Which action would the nurse take to reduce the risk of infection among patients and staff when administering an enema to an older adult patient with dementia?

a. Lubricate the tip of the rectal tube.
b. Pad the patient's bed thoroughly.
c. Perform hand hygiene before donning gloves.
d. Help the patient onto a bedpan to expel the enema fluid and stool. - c. Perform hand hygiene before donning gloves.

All of the following factors are known to increase the risk of urinary tract infection (UTI) except which one?

a. History of fecal incontinence
b. Use of an indwelling urinary catheter
c. Drainage tubing is kinked
d. Use of plain soap instead of an antiseptic cleanser for perineal hygiene - d. Use of plain soap instead of an antiseptic cleanser for perineal hygiene

The nurse has delegated administration of a standard enema for a 72-year-old patient with constipation. Which statement made by nursing assistive personnel (NAP) requires the nurse to follow up?

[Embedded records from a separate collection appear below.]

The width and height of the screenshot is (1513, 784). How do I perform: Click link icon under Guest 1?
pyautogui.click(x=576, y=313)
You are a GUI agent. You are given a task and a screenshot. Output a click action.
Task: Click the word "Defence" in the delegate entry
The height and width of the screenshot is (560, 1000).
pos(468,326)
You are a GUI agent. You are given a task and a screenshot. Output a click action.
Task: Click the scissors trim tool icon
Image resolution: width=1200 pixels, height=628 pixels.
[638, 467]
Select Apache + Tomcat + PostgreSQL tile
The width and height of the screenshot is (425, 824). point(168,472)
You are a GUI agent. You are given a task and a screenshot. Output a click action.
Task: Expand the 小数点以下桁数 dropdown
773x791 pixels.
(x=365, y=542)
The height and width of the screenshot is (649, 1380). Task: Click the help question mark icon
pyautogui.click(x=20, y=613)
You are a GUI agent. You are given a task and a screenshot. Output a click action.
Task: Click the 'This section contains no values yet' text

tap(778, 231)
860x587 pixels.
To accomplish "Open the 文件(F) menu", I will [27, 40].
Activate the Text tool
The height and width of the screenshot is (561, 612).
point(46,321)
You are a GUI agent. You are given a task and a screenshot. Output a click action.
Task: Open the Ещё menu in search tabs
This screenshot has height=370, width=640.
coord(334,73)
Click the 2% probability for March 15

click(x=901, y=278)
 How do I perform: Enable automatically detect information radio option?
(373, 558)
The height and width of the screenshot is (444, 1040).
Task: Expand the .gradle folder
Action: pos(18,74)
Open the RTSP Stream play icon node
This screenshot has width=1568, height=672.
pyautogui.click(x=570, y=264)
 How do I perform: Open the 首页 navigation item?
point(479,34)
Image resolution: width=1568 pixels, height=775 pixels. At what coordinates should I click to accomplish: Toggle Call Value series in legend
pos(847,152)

a. "I'll warm up the solution before instilling it."
b. "I'll place the patient in the left side-lying position with the right knee bent."
c. "I'll put a waterproof pad under the patient before I start."
d. "I'll instill the solution and then check in on my other patients until I get the call signal." - d. "I'll instill the solution and then check in on my other patients until I get the call signal."